Afin de pallier l’inconvénient posé par la GmbH en termes de capital social, le législateur allemand a instauré une « nouvelle » forme de société en 2008. Cette société est communément appelée « mini-GmbH ». Elle permet aux personnes ne disposant pas des liquidités suffisantes, de créer une UG et d’acquérir le statut de GmbH, une fois les liquidités disponibles.

Elle présente donc quasiment les mêmes caractéristiques que la GmbH.

Principales différences par rapport à la GmbH :

  • Capital social minimum : 1 €
  • Obligation comptable : Obligation de porter ¼ des bénéfices annuels en réserve jusqu’à obtention d’un montant équivalent à 25 000 € avec le capital social initial
  • Dénomination : la dénomination de la société doit obligatoirement comporter le complément « Unternehmergesellschaft (haftungsbeschränkt) » ou « UG (haftungsbeschränkt) »

Principal inconvénient : Cette forme de société ne bénéficie pas d’une très bonne renommée sur le marché allemand. Elle est souvent utilisée par des entrepreneurs douteux, ne présentant pas les sécurités requises à leurs partenaires commerciaux. Il peut donc arriver que les fournisseurs ou les banques se montrent réticents à accorder des avances, prêts ou autres avantages à ce type de société.

  1. La société anonyme (Aktiengesellschaft – AG)

Cette forme de société est rarement utilisée par les PME en Allemagne. Elle est plutôt réservée aux grandes entreprises.

  • Associés : Comme la GmbH, l’AG peut être constituée par une ou plusieurs personnes physiques ou morales.
  • Capital social minimum : 50 000 €
  • Libération : En cas de libération en numéraire, chaque action doit être libérée à concurrence d’un quart au moins à la création de la société.
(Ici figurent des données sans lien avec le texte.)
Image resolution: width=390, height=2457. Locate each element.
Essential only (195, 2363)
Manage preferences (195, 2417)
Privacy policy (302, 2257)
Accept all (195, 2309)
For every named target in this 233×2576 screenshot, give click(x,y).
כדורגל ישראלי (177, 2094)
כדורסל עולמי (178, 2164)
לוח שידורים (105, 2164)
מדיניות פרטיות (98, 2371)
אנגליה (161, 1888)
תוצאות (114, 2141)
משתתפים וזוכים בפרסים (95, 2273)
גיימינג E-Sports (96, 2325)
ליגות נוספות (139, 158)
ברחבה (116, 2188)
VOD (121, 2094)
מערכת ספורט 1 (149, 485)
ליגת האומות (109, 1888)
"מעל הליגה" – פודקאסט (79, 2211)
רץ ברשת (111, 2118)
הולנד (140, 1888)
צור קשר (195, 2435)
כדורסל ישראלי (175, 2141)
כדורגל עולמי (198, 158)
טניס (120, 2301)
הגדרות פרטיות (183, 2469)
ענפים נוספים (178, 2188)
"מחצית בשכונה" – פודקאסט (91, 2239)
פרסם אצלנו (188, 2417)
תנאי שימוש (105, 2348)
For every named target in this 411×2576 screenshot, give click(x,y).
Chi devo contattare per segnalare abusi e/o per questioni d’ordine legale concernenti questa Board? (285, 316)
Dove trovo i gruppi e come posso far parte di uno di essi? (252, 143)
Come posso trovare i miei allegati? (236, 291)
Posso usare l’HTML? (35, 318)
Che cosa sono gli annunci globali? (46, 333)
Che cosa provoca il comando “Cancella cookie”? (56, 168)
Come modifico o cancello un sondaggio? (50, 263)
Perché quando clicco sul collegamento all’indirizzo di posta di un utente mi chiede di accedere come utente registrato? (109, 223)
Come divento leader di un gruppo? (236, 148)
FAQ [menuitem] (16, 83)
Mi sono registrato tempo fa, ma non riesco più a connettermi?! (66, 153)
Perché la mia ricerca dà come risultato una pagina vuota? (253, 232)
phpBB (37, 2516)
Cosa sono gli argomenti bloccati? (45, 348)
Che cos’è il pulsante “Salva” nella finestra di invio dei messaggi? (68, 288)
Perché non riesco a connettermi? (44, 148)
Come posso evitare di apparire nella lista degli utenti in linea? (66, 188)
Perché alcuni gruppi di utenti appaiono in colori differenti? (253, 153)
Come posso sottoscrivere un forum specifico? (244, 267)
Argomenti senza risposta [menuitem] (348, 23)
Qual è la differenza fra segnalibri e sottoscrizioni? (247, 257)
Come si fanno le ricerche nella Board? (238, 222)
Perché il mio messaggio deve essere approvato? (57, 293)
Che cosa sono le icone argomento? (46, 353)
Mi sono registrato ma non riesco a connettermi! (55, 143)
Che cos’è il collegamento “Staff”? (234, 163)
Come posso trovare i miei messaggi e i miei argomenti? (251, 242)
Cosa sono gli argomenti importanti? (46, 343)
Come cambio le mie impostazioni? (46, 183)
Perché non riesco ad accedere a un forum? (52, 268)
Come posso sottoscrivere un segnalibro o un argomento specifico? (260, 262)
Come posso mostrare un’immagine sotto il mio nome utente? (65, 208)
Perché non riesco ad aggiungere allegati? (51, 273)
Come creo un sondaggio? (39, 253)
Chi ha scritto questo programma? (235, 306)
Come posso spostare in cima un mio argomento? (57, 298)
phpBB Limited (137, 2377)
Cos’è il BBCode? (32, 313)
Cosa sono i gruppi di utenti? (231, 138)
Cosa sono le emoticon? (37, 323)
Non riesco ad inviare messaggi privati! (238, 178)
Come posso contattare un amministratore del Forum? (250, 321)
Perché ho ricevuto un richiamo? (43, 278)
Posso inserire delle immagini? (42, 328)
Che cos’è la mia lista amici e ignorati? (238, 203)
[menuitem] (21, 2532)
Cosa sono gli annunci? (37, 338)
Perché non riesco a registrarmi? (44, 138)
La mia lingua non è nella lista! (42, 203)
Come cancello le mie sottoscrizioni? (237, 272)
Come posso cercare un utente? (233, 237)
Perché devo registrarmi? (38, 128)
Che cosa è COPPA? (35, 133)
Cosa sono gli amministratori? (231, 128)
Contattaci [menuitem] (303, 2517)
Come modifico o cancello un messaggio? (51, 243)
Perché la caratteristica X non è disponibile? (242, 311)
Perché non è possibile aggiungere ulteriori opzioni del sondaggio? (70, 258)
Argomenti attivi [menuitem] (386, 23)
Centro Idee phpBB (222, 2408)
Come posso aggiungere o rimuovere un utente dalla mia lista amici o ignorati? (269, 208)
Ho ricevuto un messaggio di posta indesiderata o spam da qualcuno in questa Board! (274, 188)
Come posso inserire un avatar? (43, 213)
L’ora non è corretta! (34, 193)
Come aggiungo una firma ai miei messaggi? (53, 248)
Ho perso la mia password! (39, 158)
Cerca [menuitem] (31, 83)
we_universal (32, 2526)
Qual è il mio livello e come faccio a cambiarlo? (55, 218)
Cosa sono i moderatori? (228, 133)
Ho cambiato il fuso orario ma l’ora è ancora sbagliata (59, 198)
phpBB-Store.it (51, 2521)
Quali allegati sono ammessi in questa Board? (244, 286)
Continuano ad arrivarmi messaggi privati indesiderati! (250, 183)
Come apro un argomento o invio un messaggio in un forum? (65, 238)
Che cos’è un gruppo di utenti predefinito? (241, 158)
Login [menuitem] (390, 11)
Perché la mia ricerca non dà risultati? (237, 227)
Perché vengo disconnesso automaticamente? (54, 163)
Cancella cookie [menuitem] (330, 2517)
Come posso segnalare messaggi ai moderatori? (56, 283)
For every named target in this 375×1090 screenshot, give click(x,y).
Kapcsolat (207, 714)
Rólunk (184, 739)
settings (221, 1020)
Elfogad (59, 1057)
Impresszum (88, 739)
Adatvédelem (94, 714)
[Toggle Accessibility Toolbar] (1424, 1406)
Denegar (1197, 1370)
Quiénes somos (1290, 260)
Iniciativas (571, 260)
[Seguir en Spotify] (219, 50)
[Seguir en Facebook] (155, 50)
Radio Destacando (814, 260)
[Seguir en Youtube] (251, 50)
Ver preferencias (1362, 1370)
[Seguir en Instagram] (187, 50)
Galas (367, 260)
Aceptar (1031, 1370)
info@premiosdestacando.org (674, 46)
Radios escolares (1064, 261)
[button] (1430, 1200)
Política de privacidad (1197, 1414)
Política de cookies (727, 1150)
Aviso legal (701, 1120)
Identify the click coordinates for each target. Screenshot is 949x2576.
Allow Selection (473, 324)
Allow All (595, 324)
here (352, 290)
Le montant minimum dont il faut disposer pour la création d’une AG est donc également de 12 500  .
  • Représentation : L’AG est représentée par un directoire (Vorstand) constitué d’une ou plusieurs personnes physiques.
  • Contrôle : Le directoire est nommé et contrôlé par un conseil de surveillance (Aufsichtsrat).
 
  1. La GmbH & Co. KG

Une forme de société fréquemment utilisée en Allemagne est la société en commandite (« Kommanditgesellschaft – KG »). En tant que société de personnes, cette société est transparente sur le plan fiscal et présente les autres caractéristiques des sociétés de personnes mentionnées ci-dessus (cf. point III. 1.a.).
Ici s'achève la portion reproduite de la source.